Por Pe. Dr. Gilberto Tomazi
No mês de junho vemos, desde dentro do catolicismo, emergirem inúmeras festas e outras
manifestações de religiosidade em torno de santos de devoção popular como São Pedro, São Paulo, Santo Antônio, São João Batista, São Luiz Gonzaga, entre outros, que expressam uma espiritualidade ou uma fé profunda, capaz de responder a certas necessidades mais imediatas da vida e do cotidiano do povo, chegando inclusive a tornar-se um meio pelo qual esse povo se sente capaz de resistir até à morte, em nome de Deus, às violências e maus-tratos advindos das forças adversas, da opressão e da
violência. É essa espiritualidade, ao mesmo tempo da cruz e da festa, que torna inúmeras pessoas capazes de acreditar e fazer acontecer um mundo melhor. A espiritualidade é uma das poucas ferramentas nas quais muitos se juntam e formam redes de comunidades e grupos que dão sentido à vida, que fomentam irmandade, e animam as pessoas a viverem na esperança de dias melhores.
Sem a fé a vida tende a desaparecer e nada se cria ou aquilo que se cria não tem sentido. A fé faz parte do nosso mundo, do mundo da vida, do mundo humano, do mundo que sonhamos, transformamos e criamos. Tanto o mundo que imaginamos a partir da nossa fé quanto aquele que construímos culturalmente, e aquele que nos constrói, são para nós herança de muitas vidas que nos antecederam na história e são também para nós, esperança que se volta em favor dos que ainda não nasceram, das futuras gerações que esperam receber, melhorado, o mundo que herdamos dos nossos antepassados.
Não somos apenas “resultado” da natureza ou da vontade divina. Nossa fé se transforma em ação e aquilo que fazemos nos torna sujeitos de nossa existência e da história. Aos poucos fomos aprendendo a aprender, fomos aprendendo a pensar sobre o que fazíamos e sobre o que os outros fizeram no passado. Aos poucos começamos a sentir prazer em representar “nas telas” ou em “imagens” nossos desejos, sofrimentos, dores, amores e principalmente nossos sonhos. E, estes pequenos acontecimentos, geralmente menosprezados pela historiografia oficial, vão formando redes ou tecidos de relações que se articulam e formam a religiosidade popular.

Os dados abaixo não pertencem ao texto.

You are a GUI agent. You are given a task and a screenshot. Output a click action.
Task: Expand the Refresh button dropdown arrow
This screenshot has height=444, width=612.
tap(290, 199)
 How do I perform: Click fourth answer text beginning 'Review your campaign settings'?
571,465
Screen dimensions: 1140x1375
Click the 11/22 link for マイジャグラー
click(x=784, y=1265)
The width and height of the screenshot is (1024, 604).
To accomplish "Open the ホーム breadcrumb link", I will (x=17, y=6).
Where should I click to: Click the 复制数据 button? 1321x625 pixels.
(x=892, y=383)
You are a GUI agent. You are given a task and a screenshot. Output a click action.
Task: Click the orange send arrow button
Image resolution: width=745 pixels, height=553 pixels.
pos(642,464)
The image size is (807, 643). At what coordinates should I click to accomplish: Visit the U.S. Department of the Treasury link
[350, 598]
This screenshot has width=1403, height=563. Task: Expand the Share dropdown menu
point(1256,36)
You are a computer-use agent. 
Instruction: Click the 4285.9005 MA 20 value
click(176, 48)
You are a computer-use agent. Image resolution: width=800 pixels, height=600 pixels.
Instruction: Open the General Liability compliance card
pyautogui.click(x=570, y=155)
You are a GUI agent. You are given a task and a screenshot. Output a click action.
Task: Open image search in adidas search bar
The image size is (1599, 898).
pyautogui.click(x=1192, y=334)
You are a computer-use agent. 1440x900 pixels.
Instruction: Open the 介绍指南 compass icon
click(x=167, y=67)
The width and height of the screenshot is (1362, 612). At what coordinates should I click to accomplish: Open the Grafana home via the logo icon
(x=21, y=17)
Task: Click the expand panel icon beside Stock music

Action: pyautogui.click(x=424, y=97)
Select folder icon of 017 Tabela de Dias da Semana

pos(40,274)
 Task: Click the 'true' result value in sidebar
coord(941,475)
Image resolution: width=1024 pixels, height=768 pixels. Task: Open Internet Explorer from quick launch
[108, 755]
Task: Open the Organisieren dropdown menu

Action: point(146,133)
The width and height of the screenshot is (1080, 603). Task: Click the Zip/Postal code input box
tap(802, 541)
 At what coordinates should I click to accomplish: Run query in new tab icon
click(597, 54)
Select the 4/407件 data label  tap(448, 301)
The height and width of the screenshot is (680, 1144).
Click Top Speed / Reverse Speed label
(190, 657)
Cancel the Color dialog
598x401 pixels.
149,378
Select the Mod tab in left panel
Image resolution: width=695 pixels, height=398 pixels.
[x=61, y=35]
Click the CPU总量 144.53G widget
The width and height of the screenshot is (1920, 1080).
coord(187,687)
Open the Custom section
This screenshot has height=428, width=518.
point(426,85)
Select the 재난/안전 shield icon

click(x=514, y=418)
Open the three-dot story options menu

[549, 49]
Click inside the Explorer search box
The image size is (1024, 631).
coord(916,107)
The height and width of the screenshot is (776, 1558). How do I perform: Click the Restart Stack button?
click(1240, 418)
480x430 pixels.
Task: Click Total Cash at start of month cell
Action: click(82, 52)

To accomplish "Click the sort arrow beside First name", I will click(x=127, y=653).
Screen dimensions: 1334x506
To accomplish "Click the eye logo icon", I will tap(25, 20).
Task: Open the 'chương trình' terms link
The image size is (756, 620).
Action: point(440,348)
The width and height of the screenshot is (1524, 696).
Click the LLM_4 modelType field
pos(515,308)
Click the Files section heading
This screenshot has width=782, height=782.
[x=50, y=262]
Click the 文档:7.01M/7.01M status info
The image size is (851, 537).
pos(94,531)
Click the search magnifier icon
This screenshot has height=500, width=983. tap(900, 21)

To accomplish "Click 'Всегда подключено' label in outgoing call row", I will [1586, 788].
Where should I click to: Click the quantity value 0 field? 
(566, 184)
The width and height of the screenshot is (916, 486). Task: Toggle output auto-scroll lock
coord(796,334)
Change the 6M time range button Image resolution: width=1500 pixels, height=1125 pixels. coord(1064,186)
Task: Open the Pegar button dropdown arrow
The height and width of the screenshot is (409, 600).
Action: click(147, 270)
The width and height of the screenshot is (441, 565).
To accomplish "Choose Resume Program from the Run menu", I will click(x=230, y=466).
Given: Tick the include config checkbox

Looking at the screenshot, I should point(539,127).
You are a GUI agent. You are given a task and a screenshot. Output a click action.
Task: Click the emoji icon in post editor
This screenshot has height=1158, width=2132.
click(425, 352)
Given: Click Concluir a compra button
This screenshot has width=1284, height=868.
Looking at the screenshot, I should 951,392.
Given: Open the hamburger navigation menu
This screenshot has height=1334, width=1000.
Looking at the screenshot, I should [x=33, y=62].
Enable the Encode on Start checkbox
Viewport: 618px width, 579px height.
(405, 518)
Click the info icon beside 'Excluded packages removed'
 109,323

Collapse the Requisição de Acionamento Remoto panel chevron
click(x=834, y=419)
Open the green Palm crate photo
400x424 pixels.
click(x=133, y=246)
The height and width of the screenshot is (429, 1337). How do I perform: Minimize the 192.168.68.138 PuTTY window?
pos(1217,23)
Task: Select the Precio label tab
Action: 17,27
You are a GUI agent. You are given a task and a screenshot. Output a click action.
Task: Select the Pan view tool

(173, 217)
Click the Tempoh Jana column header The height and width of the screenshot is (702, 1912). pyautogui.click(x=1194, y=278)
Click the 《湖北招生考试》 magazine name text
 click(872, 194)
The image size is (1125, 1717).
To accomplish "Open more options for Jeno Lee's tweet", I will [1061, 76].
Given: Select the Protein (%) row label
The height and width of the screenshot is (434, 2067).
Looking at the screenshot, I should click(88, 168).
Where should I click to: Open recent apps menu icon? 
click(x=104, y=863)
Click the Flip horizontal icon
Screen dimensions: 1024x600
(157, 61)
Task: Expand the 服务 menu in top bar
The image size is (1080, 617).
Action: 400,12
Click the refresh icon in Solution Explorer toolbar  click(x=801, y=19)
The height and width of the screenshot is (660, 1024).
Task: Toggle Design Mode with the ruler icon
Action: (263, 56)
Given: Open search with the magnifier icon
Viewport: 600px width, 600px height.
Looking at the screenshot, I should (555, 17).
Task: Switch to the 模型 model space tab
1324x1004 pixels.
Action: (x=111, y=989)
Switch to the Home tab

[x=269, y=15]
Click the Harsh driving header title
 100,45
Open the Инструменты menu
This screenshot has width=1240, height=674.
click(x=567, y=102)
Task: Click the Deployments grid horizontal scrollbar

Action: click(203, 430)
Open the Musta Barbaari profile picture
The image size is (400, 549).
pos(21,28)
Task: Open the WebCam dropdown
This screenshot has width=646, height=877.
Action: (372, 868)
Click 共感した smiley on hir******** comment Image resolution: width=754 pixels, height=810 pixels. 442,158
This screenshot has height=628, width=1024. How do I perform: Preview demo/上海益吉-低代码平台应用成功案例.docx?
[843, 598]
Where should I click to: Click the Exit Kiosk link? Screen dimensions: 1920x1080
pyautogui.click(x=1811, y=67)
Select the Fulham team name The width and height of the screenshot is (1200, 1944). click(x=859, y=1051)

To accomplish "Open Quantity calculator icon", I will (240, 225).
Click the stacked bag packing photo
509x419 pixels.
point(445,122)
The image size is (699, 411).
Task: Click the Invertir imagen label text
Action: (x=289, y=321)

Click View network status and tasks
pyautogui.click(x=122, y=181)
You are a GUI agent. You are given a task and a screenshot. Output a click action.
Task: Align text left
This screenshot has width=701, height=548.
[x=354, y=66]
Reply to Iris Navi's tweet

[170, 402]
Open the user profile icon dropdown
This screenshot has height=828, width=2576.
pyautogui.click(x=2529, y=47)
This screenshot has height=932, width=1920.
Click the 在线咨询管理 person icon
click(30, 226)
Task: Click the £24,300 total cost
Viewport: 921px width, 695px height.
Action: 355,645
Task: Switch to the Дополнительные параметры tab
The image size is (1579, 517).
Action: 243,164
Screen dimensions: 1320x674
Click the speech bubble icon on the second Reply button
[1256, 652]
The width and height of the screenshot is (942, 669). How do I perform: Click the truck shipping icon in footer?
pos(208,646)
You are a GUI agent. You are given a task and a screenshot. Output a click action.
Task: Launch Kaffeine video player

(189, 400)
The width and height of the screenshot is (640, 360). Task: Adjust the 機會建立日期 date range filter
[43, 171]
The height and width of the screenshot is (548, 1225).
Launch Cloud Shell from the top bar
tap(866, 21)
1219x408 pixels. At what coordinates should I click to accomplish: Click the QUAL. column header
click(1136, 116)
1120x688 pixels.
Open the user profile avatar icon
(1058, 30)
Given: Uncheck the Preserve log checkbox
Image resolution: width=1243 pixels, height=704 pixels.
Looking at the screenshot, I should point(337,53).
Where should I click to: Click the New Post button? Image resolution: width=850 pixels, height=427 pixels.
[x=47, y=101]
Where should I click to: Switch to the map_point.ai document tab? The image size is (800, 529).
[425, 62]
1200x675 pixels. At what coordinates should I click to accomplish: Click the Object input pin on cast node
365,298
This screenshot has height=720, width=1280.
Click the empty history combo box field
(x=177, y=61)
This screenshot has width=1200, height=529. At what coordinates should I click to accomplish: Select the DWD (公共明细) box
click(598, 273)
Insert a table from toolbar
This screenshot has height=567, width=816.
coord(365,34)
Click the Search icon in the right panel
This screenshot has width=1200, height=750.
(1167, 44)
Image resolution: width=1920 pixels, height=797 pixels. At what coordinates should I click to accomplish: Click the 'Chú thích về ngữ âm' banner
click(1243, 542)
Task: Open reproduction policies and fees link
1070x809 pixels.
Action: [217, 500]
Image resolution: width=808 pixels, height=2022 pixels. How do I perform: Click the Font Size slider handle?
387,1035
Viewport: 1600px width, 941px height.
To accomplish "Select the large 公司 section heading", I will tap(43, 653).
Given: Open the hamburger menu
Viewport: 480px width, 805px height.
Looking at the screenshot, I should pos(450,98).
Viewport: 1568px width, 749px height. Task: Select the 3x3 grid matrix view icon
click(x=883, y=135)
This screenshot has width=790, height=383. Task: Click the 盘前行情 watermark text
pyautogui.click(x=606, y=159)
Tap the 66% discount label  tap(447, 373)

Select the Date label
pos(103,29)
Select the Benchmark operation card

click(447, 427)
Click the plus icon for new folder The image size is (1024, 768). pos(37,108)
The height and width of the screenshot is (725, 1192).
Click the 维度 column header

Nela as pessoas de uma determinada cultura se encontram, se deixam espiritualizar carregando dores e festejando conquistas e fracassos do cotidiano da vida e da história.
As festas religiosas e populares não se desenvolvem a partir de conhecimentos científicos. O que mais importa não é o elemento racional, nem a erudição dos discursos ou a grandeza das instituições. O que importa é recompor ou reorganizar a vida a partir de um centro: o sagrado, o divino. Os santos e santas do passado e do presente são relembrados e guardados com respeito, reconhecimento e devoção. Eles ganham o espaço intermediário e mediador entre o divino e o humano. As festas religiosas e populares não tem grande necessidade de reconhecimento nem de aparecer nas mídias. O povo prefere agarrar-se humildemente, e com todas as forças do coração, numa espiritualidade, numa “mística-que-faz-viver” e, mesmo em meio às dores de parto, em meio aos sofrimentos decorrentes das injustiças, o povo festeja a nostalgia e a esperança de um paraíso passado-possível e assim vai construindo um novo tempo, vai salvando vidas, construindo comunidades, abrindo caminhos de libertação, tecendo teias de solidariedade e de bem-viver, rumo a “outro mundo possível”, fazendo a história, guardando a memória e mantendo viva a chama da fé.